Die First Lady der Optik – Dr. A. Estelle Glancy

Frauen in der Wissenschaft hatten es im 20. Jahrhundert schwer. Kein Wunder also, dass der Name von Dr. A. Estelle Glancy eher nicht bekannt ist – und das, obwohl Sie die Welt der Optik revolutionierte. Die amerikanische Wissenschaftlerin entwickelte den Scheitelbrechwertmesser und meldete das Patent für die erste Gleitsichtbrille an.

Glancy machte als eine von nur wenigen Frauen 1913 Ihren Doktor an der University of California in Berkeley: Dies wäre der Start Ihrer Forschungskarriere gewesen. Jedoch war es für Glancy nahezu unmöglich eine Position als Forscherin zu finden. Denn als Frau wurde Sie in der Männerdomäne nicht respektiert. 1918, als Sie die Suche nach einer Stelle beinahe aufgeben wollte, bekam Sie jedoch die Gelegenheit unter Dr. Edgar Tillyer bei American Optical, dem größten Anbieter von Brillen in den USA, zu arbeiten. Sie trug, im Schatten Ihrer männlichen Kollegen, einen wesentlichen Teil zu den wichtigsten Forschungsprojekten des Unternehmens bei. Dr. Tillyer wurde später auf dem Gebiet der Optik berühmt, doch sein Durchbruch wäre nicht ohne die mathematischen Berechnungen von Glancy möglich gewesen.

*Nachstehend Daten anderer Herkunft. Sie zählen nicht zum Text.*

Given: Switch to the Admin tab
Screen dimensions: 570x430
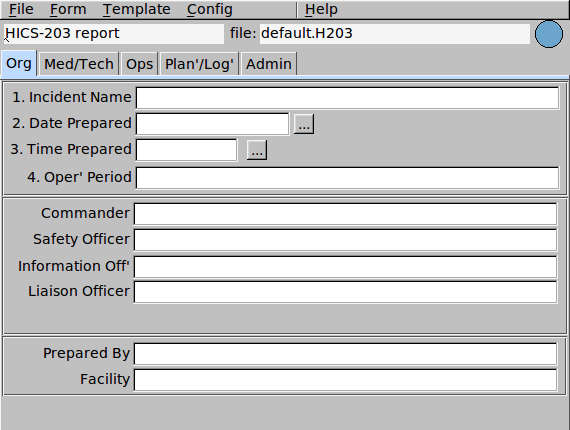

Estelle Glancy war eine wahre Pionierin der optischen Branche und legte mit Ihrem Know-how den Grundstein für viele wichtige Erfindungen im optischen Bereich. Bereits 1924 reichte Sie das Patent für progressive Brillengläser ein – eine bahnbrechende Erfindung. Erst 50 Jahre später wurden die Gleitsichtgläser als Alternative zu bi- und trifokalen Varianten akzeptiert. Heute erleichtert die Gleitsichtbrille Menschen weltweit das Sehen. Doch nicht nur das: Sie entwickelte den Scheitelbrechwertmesser (Synonym: Lensometer), das erste Instrument, um die Leistung eines Brillenglases verlässlich zu messen. Diese Technologie ist noch heute aktuell und wird von Optikern weltweit verwendet.